The mean of 5 observations is 4.4. Their variance is 8.24. If three of the observations are 1, 2 and 6, find the other two observations.
Solution:
Let, the remaining 2 observations be x, y.

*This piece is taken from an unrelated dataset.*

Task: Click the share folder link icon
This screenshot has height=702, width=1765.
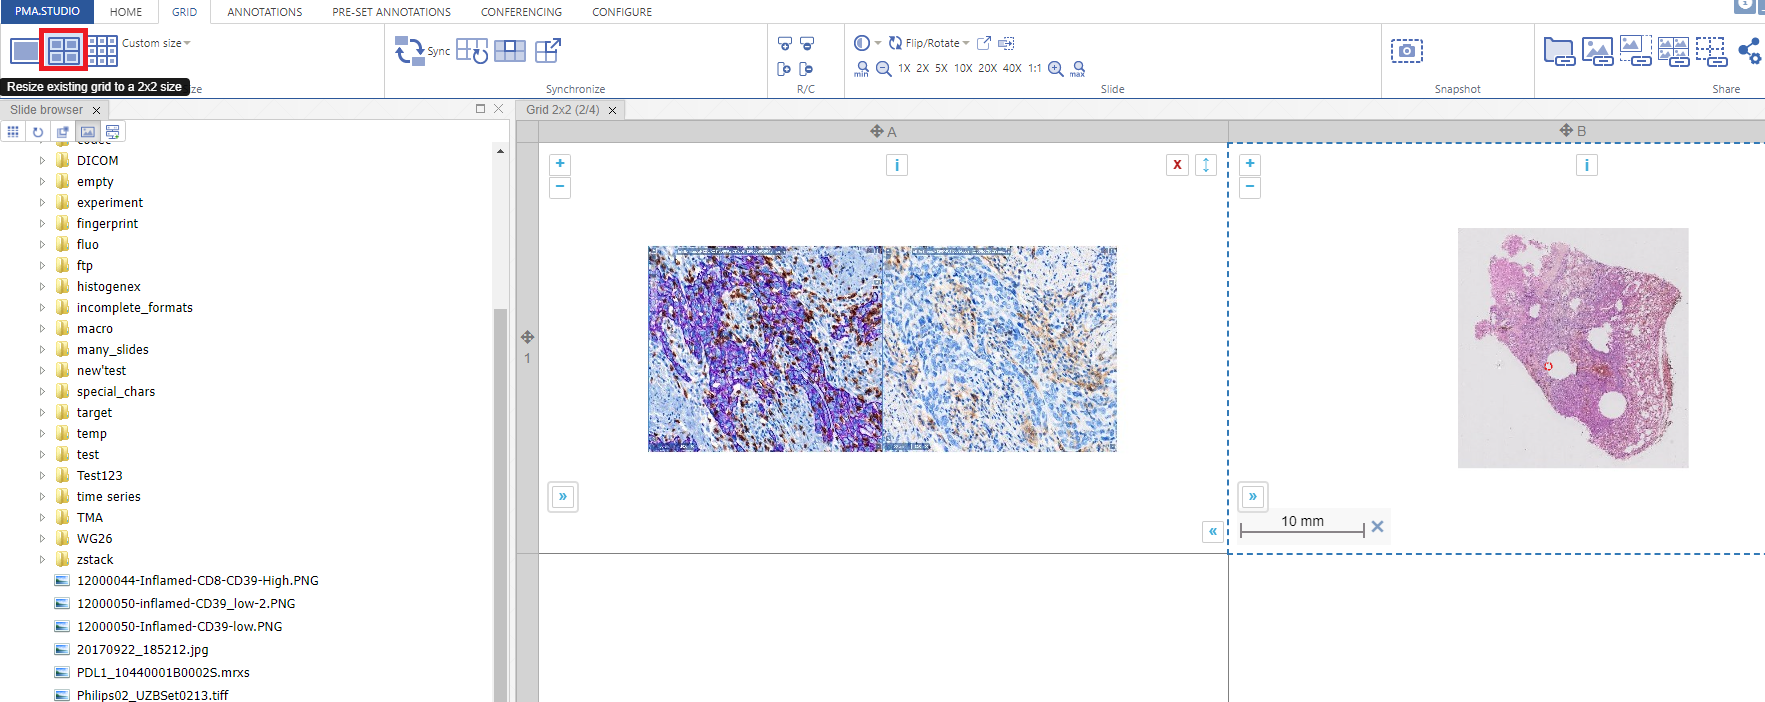Action: 1558,51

∴ The series is 1, 2, 6, x, y.
Given that, mean, \(\overline{\mathbf{x}}\) = 4.4
\(\frac{1+2+6+\mathrm{x}+\mathrm{y}}{5}\) = 4.4
9 + x + y = 22
x + y = 13 ……………….(1)
Given that, σ² = 8.24
\(\frac{\sum_{i=1}^n x_i^2}{n}-(\bar{x})^2\) = 8.24
\(\frac{1+4+36+x^2+y^2}{5}\) = (4.4)² = 8.24
\(\frac{41+x^2+y^2}{5}\) = 8.24 + 19,36
\(\frac{41+x^2+y^2}{5}\) = 27.6
41 + x² + y² = 138
x² + y² = 138 – 41
x² + y² = 97 ……………..(2)
From(1), y = 13 – x
From (2), x² + (13 – x)² = 97
x² + 169 + x² – 26x – 97 = 0
2x² – 26x + 72 = 0
x² – 13x + 36 = 0
x² – 9x – 4x + 36 0
x(x – 9) – 4 (x – 9) = 0
(x – 9) (x – 4) = 0
x = 9 or x = 4
If x = 4 then y = 13 – 4 = 9
If x = 9 then y = 13 – 9 = 4
∴ The remaining two observations are 4 and 9.

Question 19.
The arithmetic mean and standard deviation of a set of 9 items are 43 and 5 respectively. If an item of value 63 is added to that set, find the new mean and standard deviation of 10 item set given.
Solution:
Given that, number of items, n = 9
Mean, \(\overline{\mathrm{x}}\) = 43
\(\frac{1}{n} \sum_{i=1}^9 x_i\)= 43
\(\frac{1}{9} \sum_{i=1}^9 x_i\) = 43
\(\sum_{i=1}^9 x_i\) = 387
Now, given 10th item = 63
∴ Sum of the 10 observations \(\sum_{i=1}^9 x_i\) + 63 = 387 + 63 = 450
The mean of the new observations \(\frac{1}{n} \sum_{i=1}^{10} x_i\) = \(\frac{1}{10}\) (450) =
Given that, standard deviation, σ = 5
σ² = 25
\(\frac{1}{n} \sum_{i=1}^9 x_i^2-(\bar{x})^2\) = 25
\(\frac{1}{9} \sum_{i=1}^9 x_i^2-(43)^2\) = 25
\(\frac{1}{9} \sum_{i=1}^9 x_i^2\) – x = 25 + (43)²
= 25 + 1849 = 1874
\(\frac{1}{9} \sum_{i=1}^9 x_i^2\) = 1874 × 9 = 16866
Given that, 10th item = 63
∴ \(\frac{1}{9} \sum_{i=1}^10 x_i^2\) = \(\frac{1}{9} \sum_{i=1}^9 x_i^2\) + (63)²
= 16866 + 3969 = 20835
The variance of new observations = \(\frac{1}{n} \sum_{i=1}^{10} x_i^2-\bar{x}^2\)
= \(\frac{1}{10}\) (20835) – (45)²
= 2083.5 – 2025 = 58.5
∴ Standard deviation = √58.5 = 7.64.